Stamm previously served as lead architect and engineer on security and privacy for Mozilla.

Terre Haute isn’t exactly a metropolis but its 61,000 residents can get internet service from such providers as Frontier, AT&T, TimeWarner Spectrum, satellite dish companies and Joink, a local internet provider and technology solutions business.

But Stamm’s home is nine miles from the Larry Bird statue in front of Hulman Center, putting him in the half of the market where options are especially limited.

“I can select really poor options that give me really slow internet; I don’t consider that an option,” he said.

Service is limited in rural areas because of the cost of running fiber optics and other components of the required infrastrucure, Stamm said. “It has become increasingly expensive … to build out infrastructure where there aren’t a lot of people. We’re disenfranchising the people who are building our food.”

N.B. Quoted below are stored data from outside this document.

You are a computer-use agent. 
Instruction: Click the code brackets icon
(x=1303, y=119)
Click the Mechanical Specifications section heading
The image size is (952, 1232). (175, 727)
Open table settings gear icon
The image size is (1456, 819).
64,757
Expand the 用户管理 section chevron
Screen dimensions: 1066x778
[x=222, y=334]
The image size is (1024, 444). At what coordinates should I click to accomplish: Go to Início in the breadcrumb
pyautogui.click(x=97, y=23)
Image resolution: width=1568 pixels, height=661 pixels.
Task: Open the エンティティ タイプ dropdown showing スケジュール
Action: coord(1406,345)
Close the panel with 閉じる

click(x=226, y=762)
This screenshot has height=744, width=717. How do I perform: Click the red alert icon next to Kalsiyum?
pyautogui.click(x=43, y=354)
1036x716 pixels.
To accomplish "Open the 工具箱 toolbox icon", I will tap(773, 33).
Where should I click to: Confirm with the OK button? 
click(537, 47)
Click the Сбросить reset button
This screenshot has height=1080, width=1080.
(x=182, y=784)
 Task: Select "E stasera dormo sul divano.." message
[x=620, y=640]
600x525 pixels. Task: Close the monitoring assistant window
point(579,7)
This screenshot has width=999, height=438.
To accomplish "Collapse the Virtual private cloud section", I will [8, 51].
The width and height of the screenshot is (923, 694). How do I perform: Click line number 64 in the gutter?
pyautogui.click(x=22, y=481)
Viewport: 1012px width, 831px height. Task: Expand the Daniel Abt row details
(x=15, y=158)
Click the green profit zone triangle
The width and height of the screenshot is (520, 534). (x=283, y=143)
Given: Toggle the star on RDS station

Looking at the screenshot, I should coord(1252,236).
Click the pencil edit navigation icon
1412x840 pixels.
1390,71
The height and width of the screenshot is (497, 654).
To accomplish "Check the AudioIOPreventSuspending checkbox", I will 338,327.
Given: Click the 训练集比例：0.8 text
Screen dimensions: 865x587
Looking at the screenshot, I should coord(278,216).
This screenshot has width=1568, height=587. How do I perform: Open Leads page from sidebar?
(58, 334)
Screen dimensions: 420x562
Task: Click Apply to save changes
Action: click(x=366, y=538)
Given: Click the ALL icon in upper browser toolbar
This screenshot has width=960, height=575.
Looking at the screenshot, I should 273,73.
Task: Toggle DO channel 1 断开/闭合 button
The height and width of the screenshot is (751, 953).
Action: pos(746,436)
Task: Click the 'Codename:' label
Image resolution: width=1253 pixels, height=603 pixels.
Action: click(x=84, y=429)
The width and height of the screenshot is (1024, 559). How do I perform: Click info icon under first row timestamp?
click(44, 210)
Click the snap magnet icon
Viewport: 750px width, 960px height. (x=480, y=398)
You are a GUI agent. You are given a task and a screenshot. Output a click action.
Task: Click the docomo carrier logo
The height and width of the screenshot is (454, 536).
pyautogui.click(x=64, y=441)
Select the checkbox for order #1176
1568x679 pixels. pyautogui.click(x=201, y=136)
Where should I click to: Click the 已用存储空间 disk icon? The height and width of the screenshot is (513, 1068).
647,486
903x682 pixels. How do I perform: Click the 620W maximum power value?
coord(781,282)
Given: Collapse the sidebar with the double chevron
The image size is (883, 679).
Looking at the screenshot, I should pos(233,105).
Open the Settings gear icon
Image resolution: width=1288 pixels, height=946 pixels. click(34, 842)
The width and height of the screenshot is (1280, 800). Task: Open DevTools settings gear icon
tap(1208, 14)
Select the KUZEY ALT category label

“Many Americans now lack access to low-priced, ubiquitous, world-class fiber optic services,” said Dennis Trinkle, director of the Center for Information and Communication Sciences at Ball State University. “The proposed changes will make this problem worse and add content limitations to the equation.”

Currently, most internet users pay for service on a sliding scale. Those who use more data than their neighbors pay more.

“What we’re seeing [now] is completely reasonable, Stamm said. “It costs money to move things from one place to another and this is akin to paying the electric company to use a little more electricity.”

But the removal of net neutrality means internet providers could determine how consumers use data and charge more to use certain types of data, Stamm said.

“That’s like your electric company telling you you can use your refrigerator but you can’t cook food,” he said. “That’s a different ballgame. You pay a provider to give access to the internet, not to give you access to sports. You should be able to use the whole internet when you sign up for service, not just parts.”

The internet has evolved to the point consumers use it like a commodity or utility such as electricity and it should be regulated like a utility, Stamm said.

Trinkle believes service providers would immediately gain more power, including limiting speeds for certain services or websites and charging competitors more for running content on their networks.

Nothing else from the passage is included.